It may seem like a holdout against the solid-state world, but the vacuum-tube magnetron is still at the heart of every consumer microwave oven and many commercial ones used for cooking or drying. Developed during World War II in the highest secrecy by the British, then brought to the U.S. to be optimized and made manufacturable in volume, this 500-MHz magnetron was key to early radar units.
Now, it has largely been replaced by solid-state power-amplifier (SSPA) devices except in two areas: very high-power applications, and the standard consumer microwave oven. The magnetron has gone from being among the most highly classified secrets to where you can buy a replacement for an oven, including the waveguide, for between $50 and $100 (Fig. 1). It’s now a highly refined, tightly engineered, cost-effective solution with standardized input, output, and power connections to generating 500 to 1000 W of RF energy in the 2.4- to 2.5-GHz range.
However, the magnetron for ovens has limitations, primarily in controllability and lifetime. In fact, when the oven is set for an intermediate heating-power level, this is accomplished not by analog throttling back of the output, but by duty-cycle pulse-width modulation over a baseline of several seconds. Further, as with any vacuum tube, the magnetron will degrade and burn out, typically after five to ten years of consumer use. (If you want to get a better understanding of the multiple issues related to microwave cooking, whether using a magnetron or an SSPA, Ampleon has a detailed, insightful, 13-page application note “RF Solid State Cooking White Paper” that looks at ovens from RF, thermal, and cooking perspectives.)
Seeking to replace the home-microwave magnetron with a smaller, more controllable solution, Ampleon introduced the BLP2425M10S250P, a 250-W LDMOS RF power transistor for solid-state cooking as well as industrial, scientific and medical (ISM) applications in the 2400- to 2500-MHz frequency band. Key to its lower cost and thus suitability for higher-end consumer applications is the changeover from the traditional ceramic package to a four-lead, thermally enhanced, overmolded plastic-flanged package (Fig. 2).
It’s based on Ampleon’s 10th-generation LDMOS process, operating with 67% drain efficiency and 15-dB gain, thus saving energy and simplifying the cooling requirements in higher-power systems that use multiple devices. The device enables accurate, continuous adjustment of output power and frequency over the band, making it a good fit for industrial applications such as plasma generation, as well as for the emerging solid-state cooking market. In addition, as a transistor rather than a vacuum tube, it operates from a lower-voltage 32-V dc supply rather than the more-dangerous high voltages needed by magnetrons—an important requirement for medical and consumer applications.
Details on the BLP2425M10S250P are in the datasheet, which includes graphs showing power gain and drain efficiency as function of output power at various frequencies with the band, temperatures, quiescent drain current IDq, and drain-source voltage VDS, along with a table of load-pull impedance data. The datasheet also shows a 60- × 90-mm test circuit, including bill of materials (BOM) built on a Rogers TC350 (sorry, no FR-4) printed-circuit board as substrate (0.762 mm thickness) (Fig. 3).
——
Extract from the magnetron article the passage starting with "However, the magnetron" and going on through "and cooking perspectives.)", copying it without any change.

[Source data]
——
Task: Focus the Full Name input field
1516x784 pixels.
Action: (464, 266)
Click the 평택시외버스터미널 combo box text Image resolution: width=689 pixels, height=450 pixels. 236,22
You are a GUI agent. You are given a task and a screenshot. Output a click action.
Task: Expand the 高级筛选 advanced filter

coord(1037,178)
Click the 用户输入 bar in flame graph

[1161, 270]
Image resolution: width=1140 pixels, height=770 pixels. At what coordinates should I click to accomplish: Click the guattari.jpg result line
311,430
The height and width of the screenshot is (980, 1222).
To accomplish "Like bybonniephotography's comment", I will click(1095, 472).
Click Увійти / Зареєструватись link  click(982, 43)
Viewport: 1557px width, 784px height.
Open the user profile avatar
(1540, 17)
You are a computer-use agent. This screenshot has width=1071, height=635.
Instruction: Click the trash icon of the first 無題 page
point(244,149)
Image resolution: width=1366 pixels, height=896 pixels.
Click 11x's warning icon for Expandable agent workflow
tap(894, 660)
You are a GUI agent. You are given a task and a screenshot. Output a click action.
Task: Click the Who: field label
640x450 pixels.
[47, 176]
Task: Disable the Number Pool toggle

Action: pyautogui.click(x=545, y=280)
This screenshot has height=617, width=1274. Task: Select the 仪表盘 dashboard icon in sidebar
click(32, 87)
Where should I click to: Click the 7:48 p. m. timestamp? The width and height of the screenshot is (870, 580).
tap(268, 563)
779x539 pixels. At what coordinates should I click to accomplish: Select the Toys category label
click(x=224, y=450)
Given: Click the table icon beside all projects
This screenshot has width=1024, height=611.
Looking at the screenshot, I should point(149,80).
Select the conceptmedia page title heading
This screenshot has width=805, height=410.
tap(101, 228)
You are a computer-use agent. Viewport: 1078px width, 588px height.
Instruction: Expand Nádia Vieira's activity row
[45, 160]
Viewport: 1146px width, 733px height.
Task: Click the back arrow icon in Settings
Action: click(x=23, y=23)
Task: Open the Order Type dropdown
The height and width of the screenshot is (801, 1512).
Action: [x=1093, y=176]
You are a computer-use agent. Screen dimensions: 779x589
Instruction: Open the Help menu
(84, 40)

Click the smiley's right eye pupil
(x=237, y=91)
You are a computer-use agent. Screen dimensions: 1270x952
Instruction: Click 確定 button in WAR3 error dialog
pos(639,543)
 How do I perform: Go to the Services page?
——
▶ Solution for this problem
However, the magnetron for ovens has limitations, primarily in controllability and lifetime. In fact, when the oven is set for an intermediate heating-power level, this is accomplished not by analog throttling back of the output, but by duty-cycle pulse-width modulation over a baseline of several seconds. Further, as with any vacuum tube, the magnetron will degrade and burn out, typically after five to ten years of consumer use. (If you want to get a better understanding of the multiple issues related to microwave cooking, whether using a magnetron or an SSPA, Ampleon has a detailed, insightful, 13-page application note “RF Solid State Cooking White Paper” that looks at ovens from RF, thermal, and cooking perspectives.)